In its second crack at it, HCFA last week published proposed regulations on how Medicare reimburses physicians' practice expenses. This set of rules would shift less money to primary-care doctors from surgeons and procedure-oriented specialists.
The new regulations would enforce resource-based practice-expense reimbursement, as required under a 1994 law. Practice expenses, such as rent, office labor, equipment and supplies, account for about 41% of doctors' Medicare compensation.
At stake is about $4 billion, which could be diverted to the primary-care doctors from surgeons and specialists. Resource-based practice-expense reimbursement would be consistent with the formula used to compensate doctors' professional work.
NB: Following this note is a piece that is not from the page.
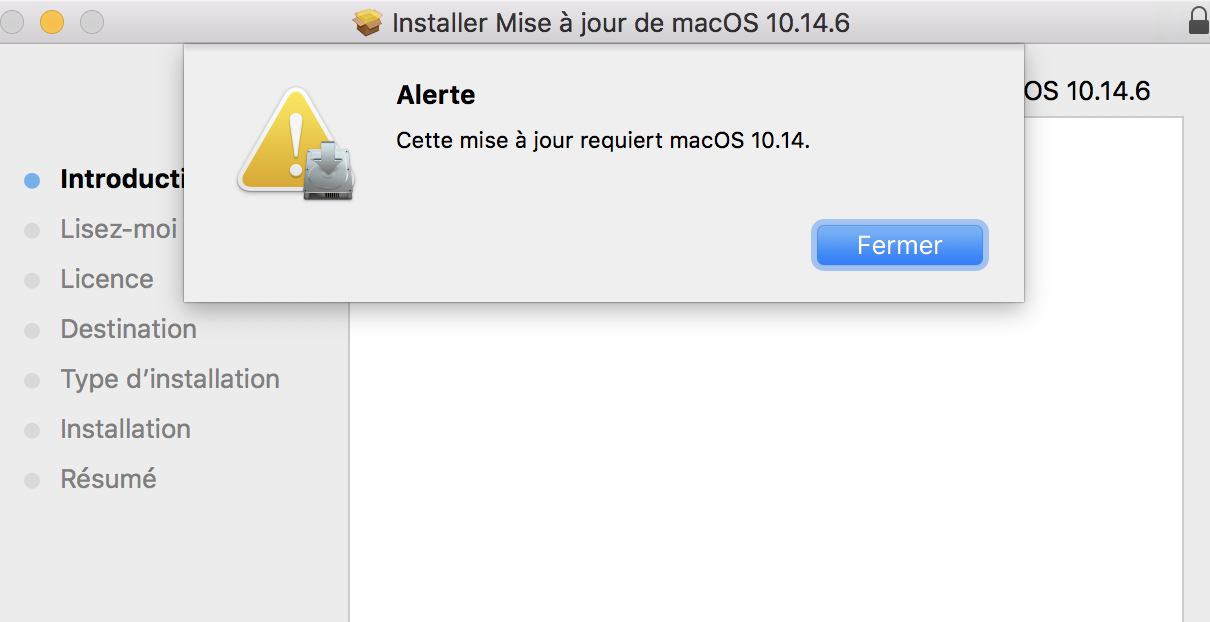Click the gray bullet beside Résumé
Image resolution: width=1210 pixels, height=622 pixels.
pos(32,481)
The rule published in the Federal Register last week revised the technique HCFA used in an initial proposed rule published last year (June 16, 1997, p. 4). HCFA estimated that proposal would have increased family physicans' Medicare income by 12% but cut cardiologists' Medicare income by 17%, for example.
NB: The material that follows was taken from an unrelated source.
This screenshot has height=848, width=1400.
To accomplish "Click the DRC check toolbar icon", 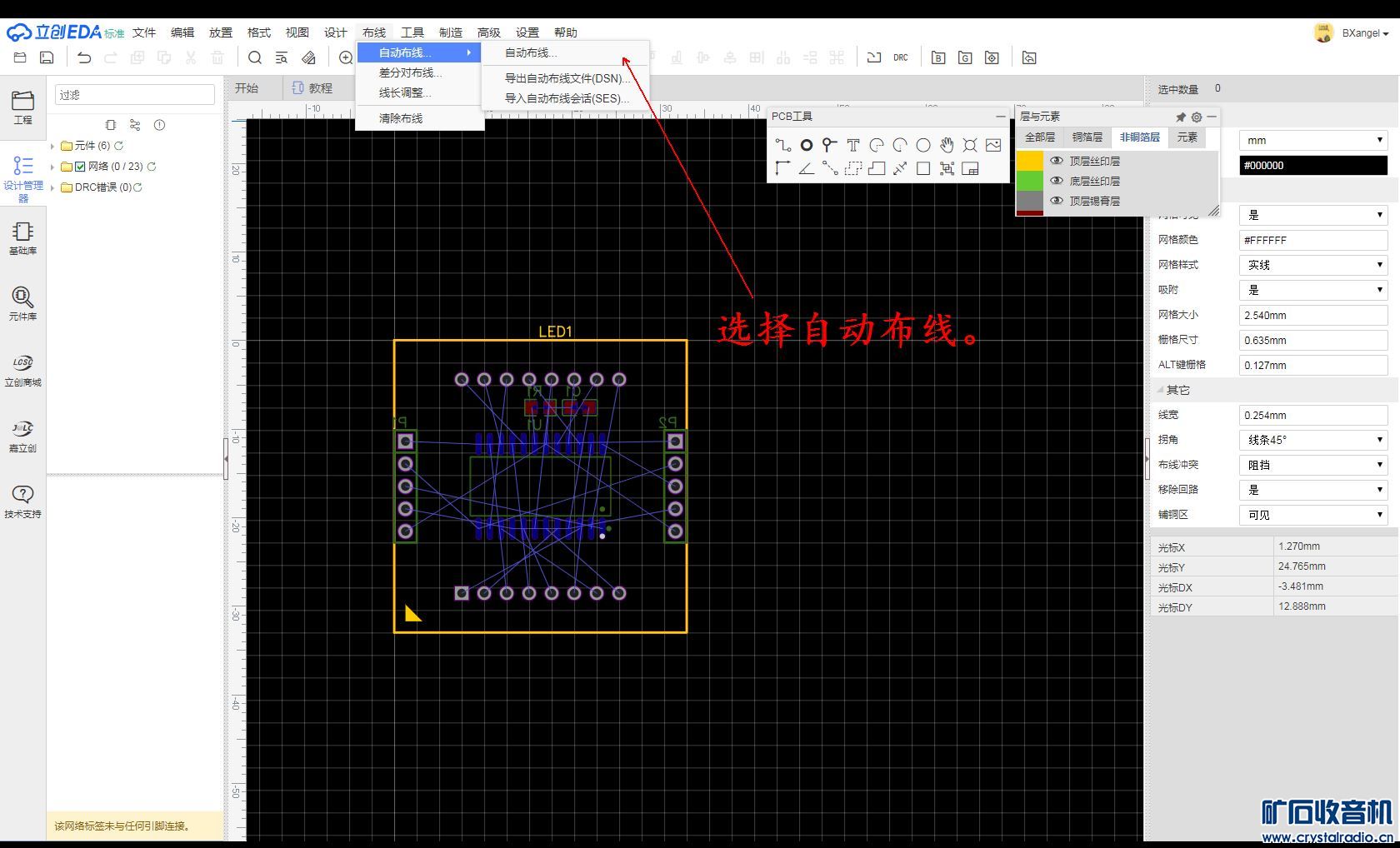I will [900, 57].
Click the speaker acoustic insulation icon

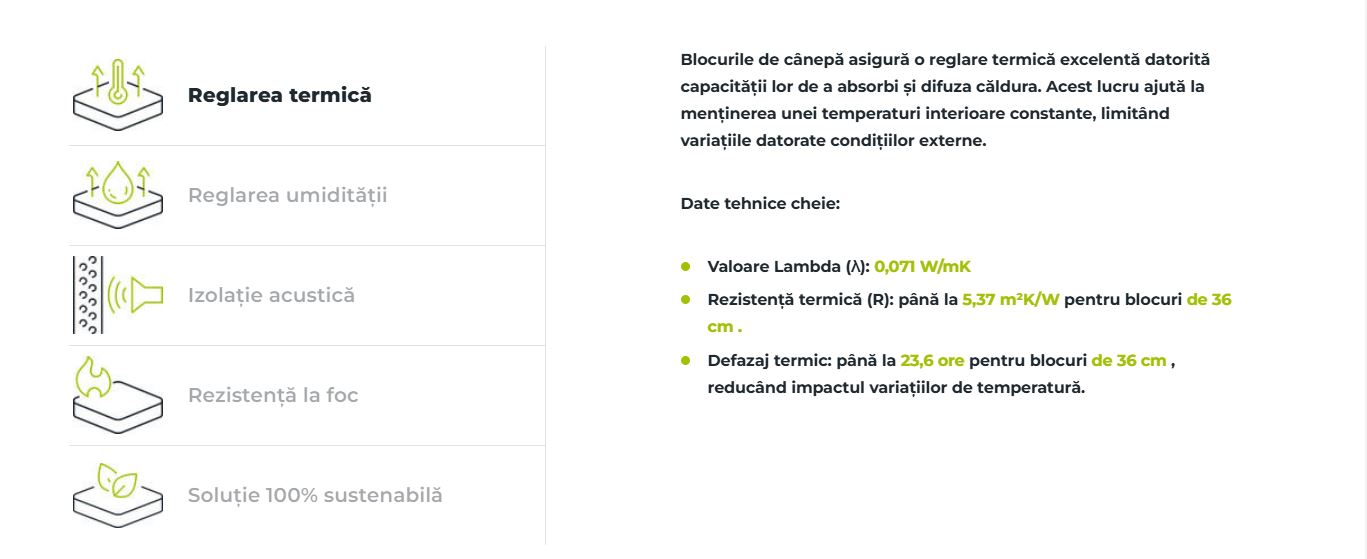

In reaction, specialists successfully lobbied for provisions in the balanced-budget law enacted last year to require that HCFA rewrite the rule and delay its enforcement.
The new proposed rule calculates much of physicians' practice-expense reimbursement by using American Medical Association data to estimate the hourly costs of running a practice in various specialties. Those costs are allocated to specific procedures. HCFA refers to this technique as a top-down approach.
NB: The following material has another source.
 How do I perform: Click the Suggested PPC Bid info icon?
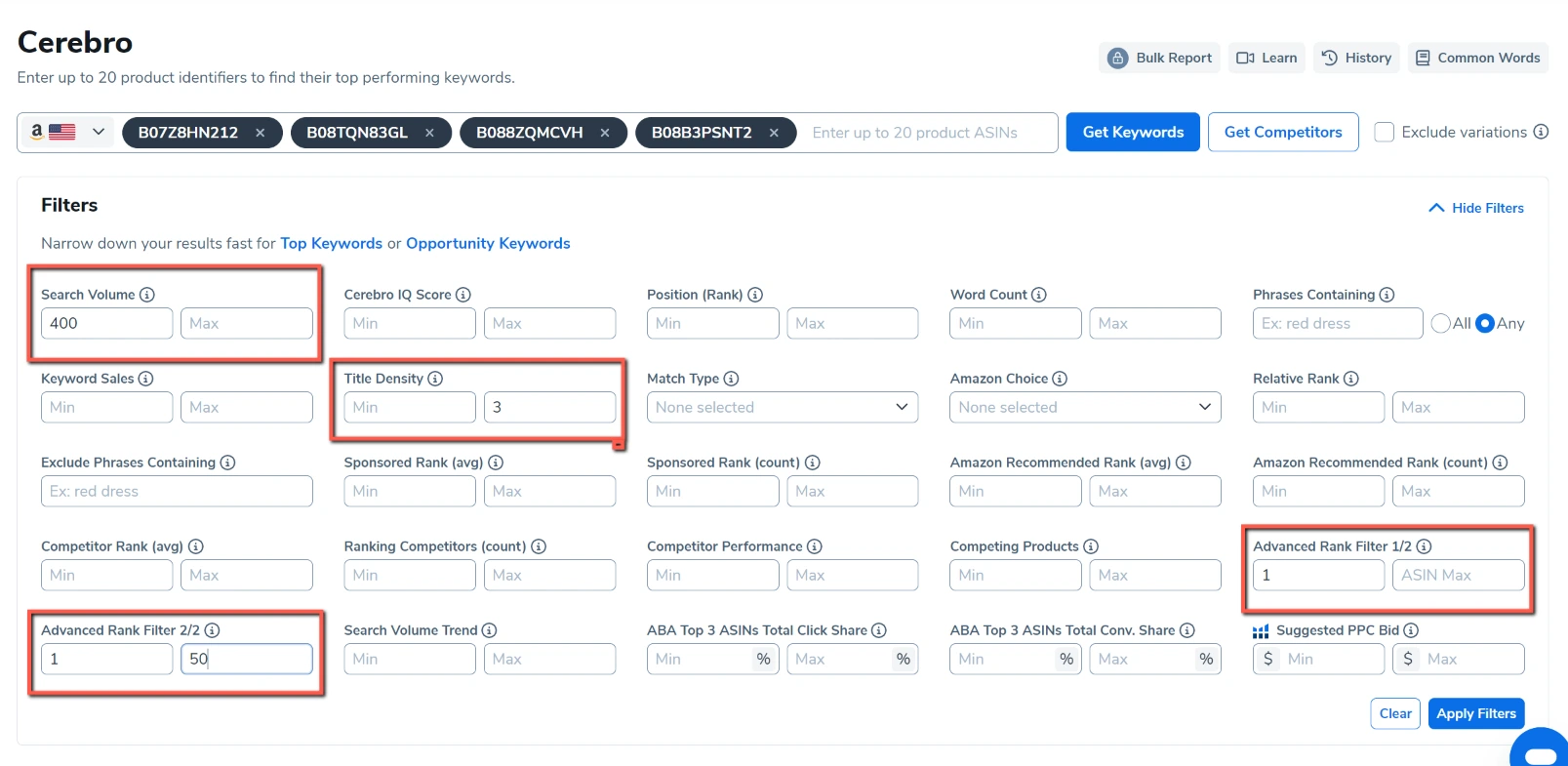coord(1411,630)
Last year's proposed rule started with estimates of the inputs related to each procedure and applied those inputs to pricing data to build a reimbursement schedule. HCFA now refers to that technique as the bottom-up approach.
Using the top-down approach, family physicians' Medicare income would rise only 6%, and cardiologists' Medicare income would drop only 13%, HCFA said.
Primary-care groups said HCFA did not tell them the agency would drastically change the way it calculates practice-expense payments.
"This 11th-hour shift raises questions as to whether this has gone through a critical process," said Robert Doherty, vice president of governmental affairs and public policy with the American Society of Internal Medicine. He said using current practice-expense data could "inappropriately lock in some of the inequities" of Medicare's charge-based payment system.
Specialists expressed cautious optimism about the new rule. HCFA's estimates of how Medicare income would change for each specialty indicate that the new rule is an improvement, said Randy Fenninger, co-chairman of the Practice Expense Coalition, which represents specialty groups hurt by the June 1997 rule.
But he added, "What I want to make sure of is that there really is some substance to the changes and it's not just '97 in drag."
The debate is far from over. The public comment period ends in 90 days, and the final rule isn't expected until year-end.